------ Текст
Народился тип нацiоналиста, готоваго мириться с любым положенiем вещей, с любым режимом, лишь бы он был "свой" нацiональный. От 70-х и 80-х годов тянется нить к тому эпизоду 1919 г., когда один из членов Директорiи на засЪданiи Украинской Рады заявил: "Мы готовы й на совитьску владу, аби вона была украинська". Никто тогда оратору "не заперечил" и, впослЪдствiи, многiе видные дЪятели самостiйничества, во главЪ с М. Грушевским, перешли к большевикам, удовлетворившись внЪшней нацiональной формой совЪтской власти на УкраинЪ.
------------
▶ Вопросы и задания:
[1] В каком году, согласно тексту об украинском самостийничестве, один из членов Директории выступил с заявлением на заседании Украинской Рады?
[2] Продолжите текст об украинском самостийничестве, начиная с предложения, следующего за последним приведённым.
Приведённый далее листинг никак не связан с текстом.
------ Исходные данные
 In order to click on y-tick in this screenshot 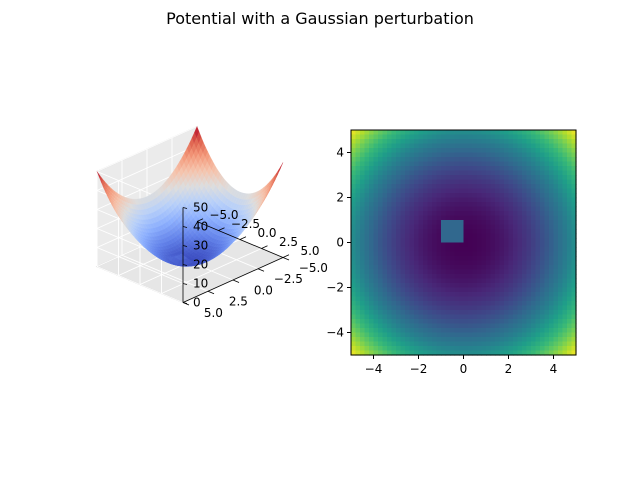, I will do `click(211, 292)`.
------------
▶ Ответы по заданиям:
[1] В 1919 году.

[2]
Проф. Корсаков разсказывает в своих воспоминанiях {176} о кiевской молодежи, которая в 70-х годах группировалась вокруг Костомарова. Молодые люди любили и почитали его, называли "дидом", но в их обращенiи с ним замЪтна была ласковая снисходительность, какая бывает, иногда, к милым, но выжившим из ума старичкам. Чувствовалось, что его чтят за прежнiя заслуги, но всерьез не принимают. Он высказался против искусственнаго созданiя новаго литературнаго языка - ему на это не возразили, но язык продолжали сочинять с удвоенной энергiей. Он предостерег от увлеченiя распространенным в Галицiи ученiем Духинскаго, насыщенным ненавистью к москалям, - ему опять ничего не возразили, но нацiональная доктрина все болЪе проникалась идеями Духинскаго. Он пользовался каждым случаем, чтобы заявить об отсутствiи у украинскаго движенiя намЪренiя отдЪлить свой край от Россiи или даже посЪять сЪмена розни между двумя братскими вЪтвями русскаго племени - а украинское движенiе, в это время, дЪлало все, чтобы заложить основу такой розни. Напрасно он увЪрял весь мiр, будто украинофильство ничего не ищет, кромЪ умственнаго, духовнаго и экономическаго развитiя своего народа, - он говорил только за самого себя. Воспитанному им юношеству уже тогда грезилась возрожденная рада, гетманы, бунчуки, червоные жупаны и весь реквизит казачьей эпохи.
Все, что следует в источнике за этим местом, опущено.